Dumb question but have you checked for dairy or gluten allergies? I personally am not a big believer in colic. When my son had 'colic' it was because he was gluten and dairy intolerant and would scream from painful reflux. He scratches his neck and chest raw now when he gets it. Gluten in particular has some links to mood and behaviour disturbances in youth.

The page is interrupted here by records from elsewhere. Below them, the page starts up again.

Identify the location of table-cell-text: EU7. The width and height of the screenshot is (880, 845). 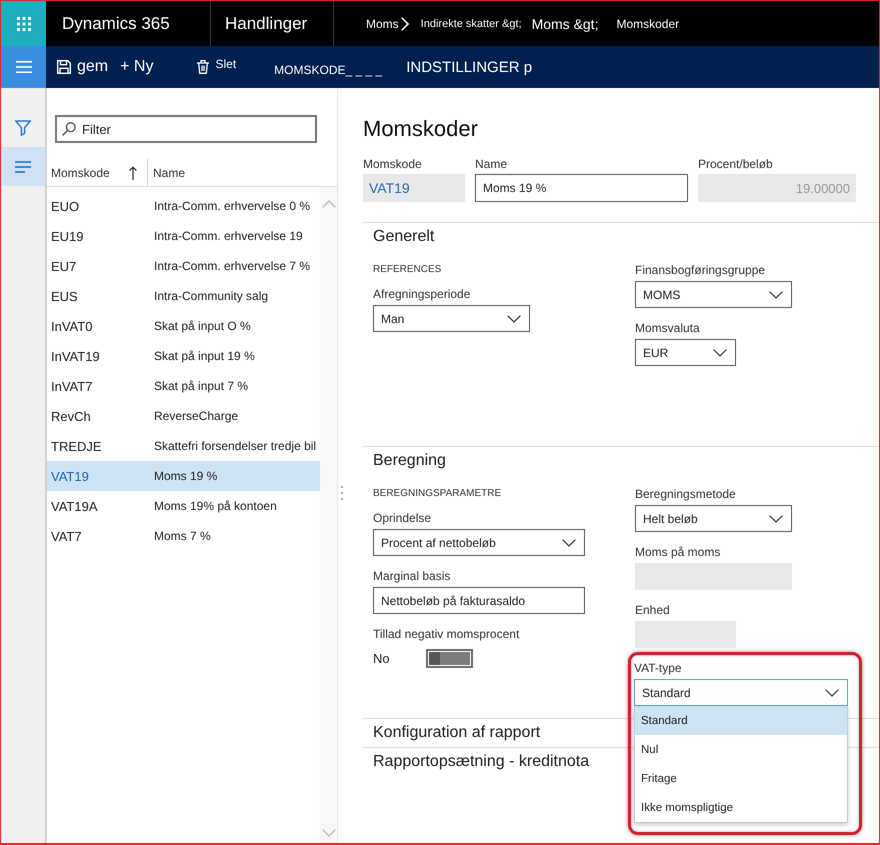
(64, 266).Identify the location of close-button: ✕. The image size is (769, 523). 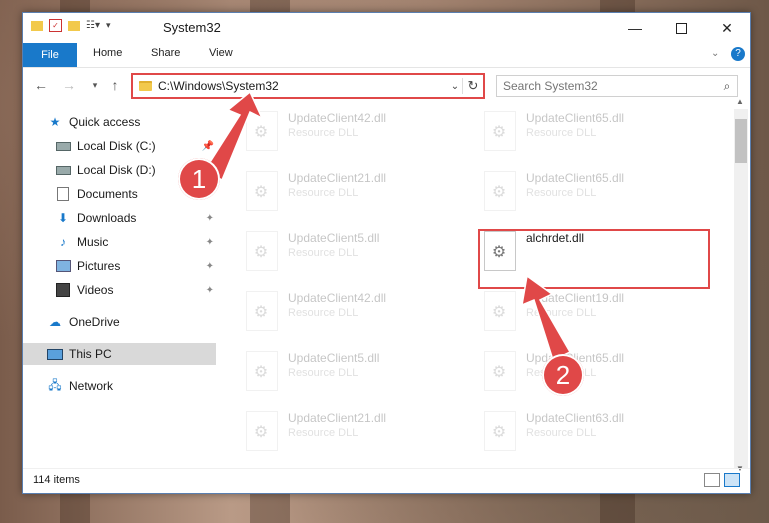
(727, 28).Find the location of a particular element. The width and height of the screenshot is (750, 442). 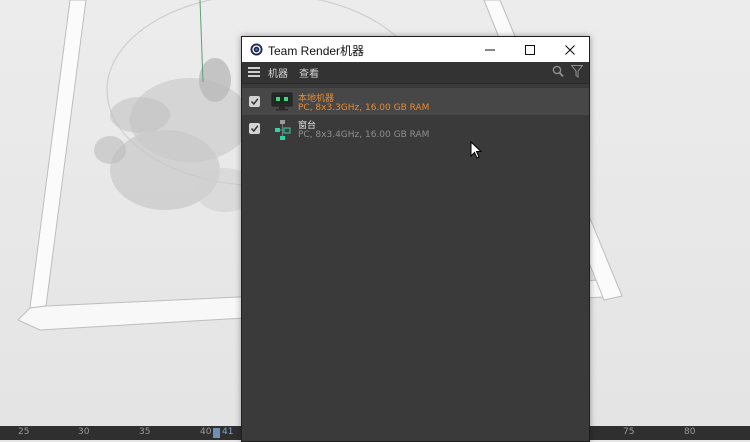

minimize-button is located at coordinates (490, 50).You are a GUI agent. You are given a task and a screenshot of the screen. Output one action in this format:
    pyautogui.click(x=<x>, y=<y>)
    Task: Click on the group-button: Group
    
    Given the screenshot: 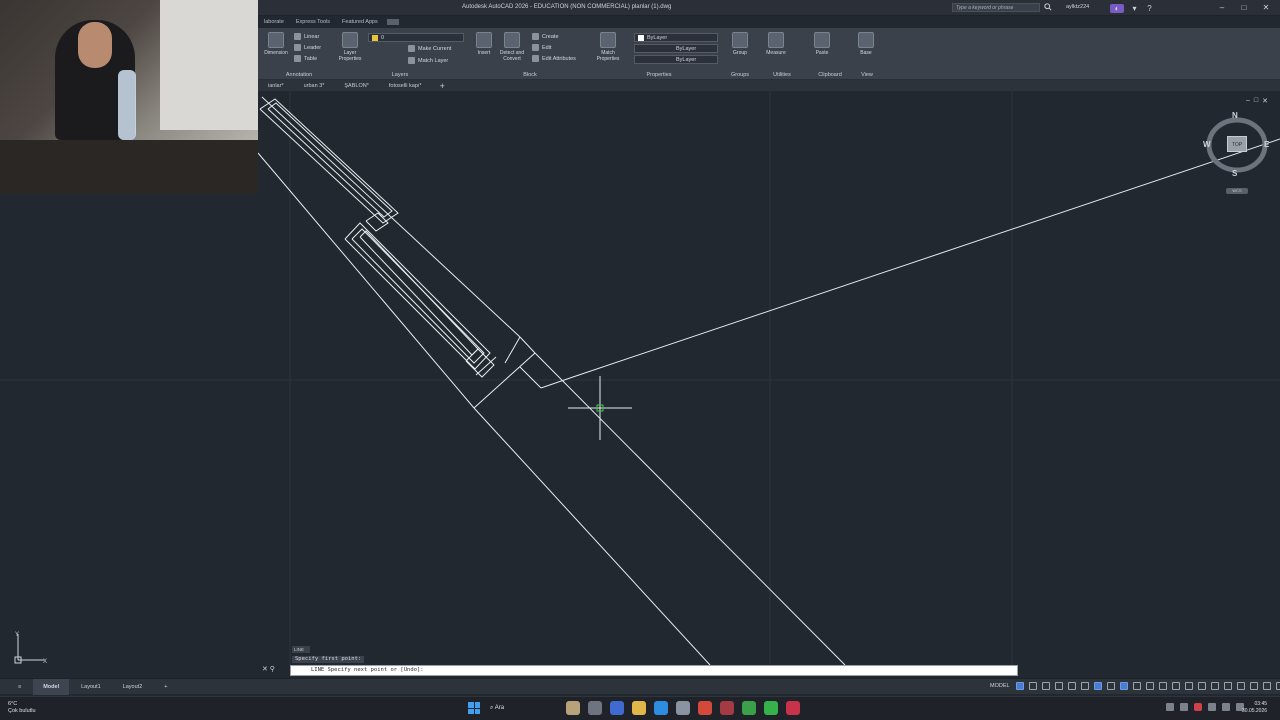 What is the action you would take?
    pyautogui.click(x=740, y=44)
    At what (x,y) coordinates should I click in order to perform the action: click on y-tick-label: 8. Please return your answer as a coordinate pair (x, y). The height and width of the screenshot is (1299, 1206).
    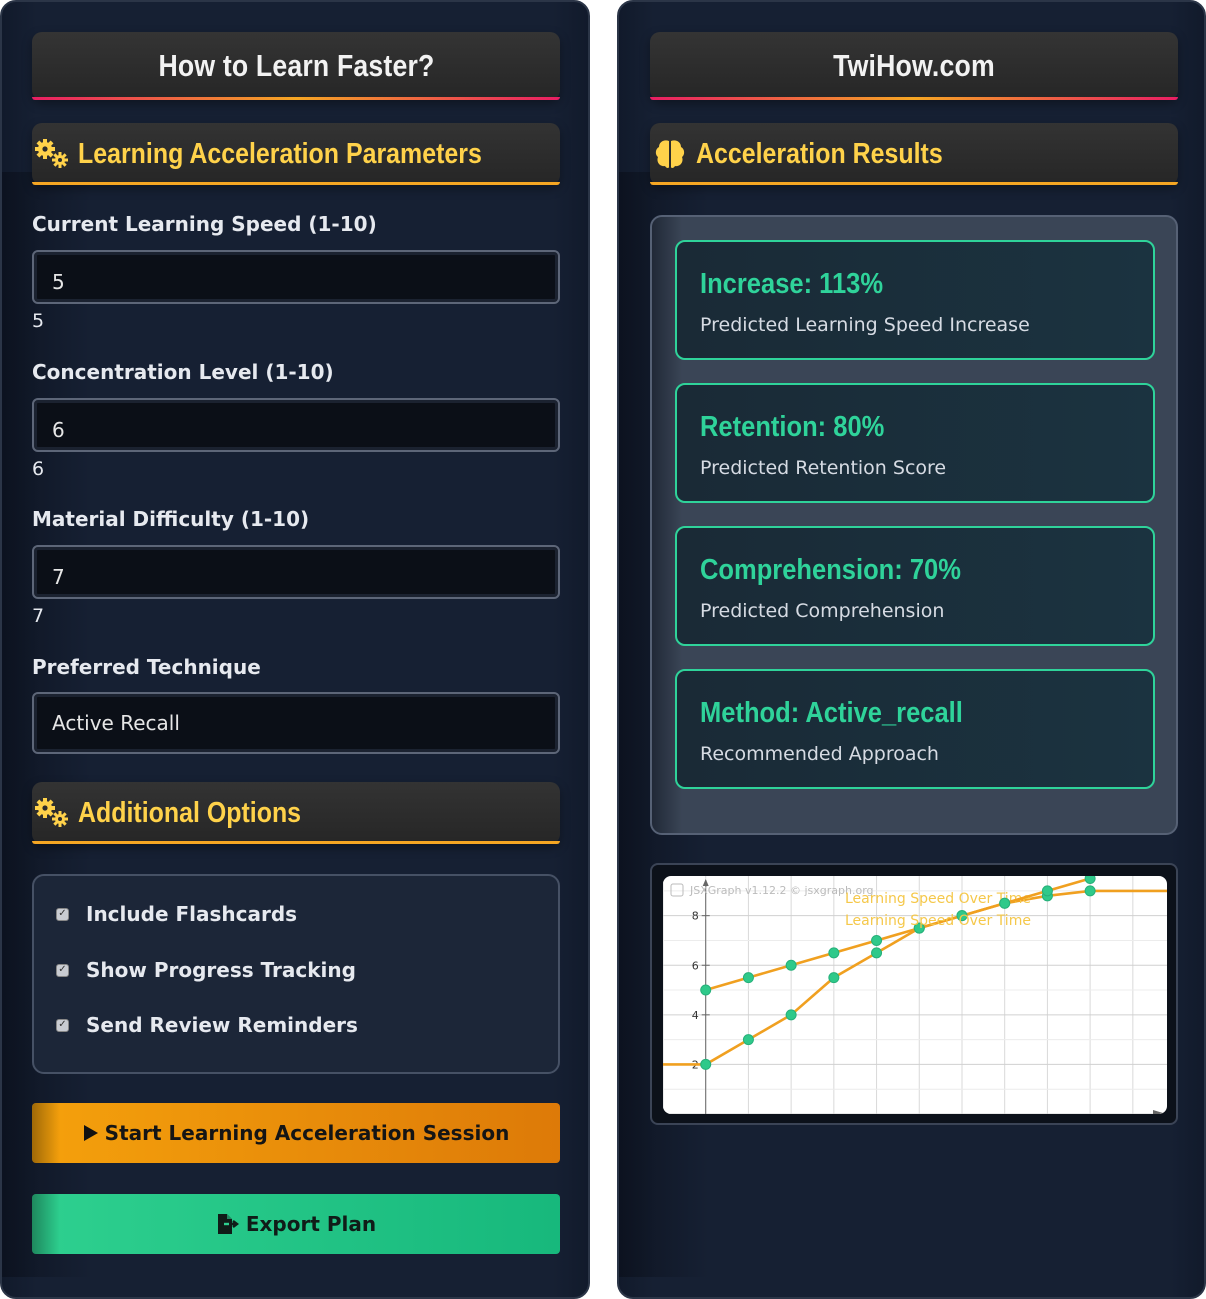
    Looking at the image, I should click on (696, 916).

I agree with pp about that frustration stage.
 
Thank you all for such wonderful advise and kind words and all the wonderful hugs!!! Reading all your comments just gives me a little bit of a push to keep on having "hope" and that i'm not alone and there is so many mommies dealing with tantrums. Maybe mine is a special case which is so severe, but I honestly keep hoping that this has to pass some day and it has to get better. There is bad days where I can break down and have a good cry, but there is good days like today where I have such high hopes and keep on thinking maybe just maybe tomorrow, or in a week, or a month she will outgrow this. : / Such a tough year it has been. Some of you have mentioned maybe when she can communicate what she wants maybe she will have less of tantrums and that is a def. a good point. I just think she is a tough cookie, at her check ups, she will fight her doctor with her arms, try to hit him, kick him, push him away, grab his face, as funny as that may sound, she will protect herself in any way possible and to see a 15 month old doing that it's just amazing. Even the doctor is like wow she is strong. As amazing as that may sound, i'm a tiny woman and trying to handle her when she is throwing tantrums is def. hard, she tries to bite me, hit me, kick...well I think need a SUPER NANNY. lol....I'll just keep hoping for better days...Thanks to all you lovely ladies for taking your sweet time to read and right a few words of encouragement. Hugs to all back!!!
 
I would say it will definitely get better. My oh said today that our lo had been such a moan the last few days when she doesnt get what she wants or she throws herself back if you try to move her away. Little madams we have! Hopefully that means we will be raising strong women!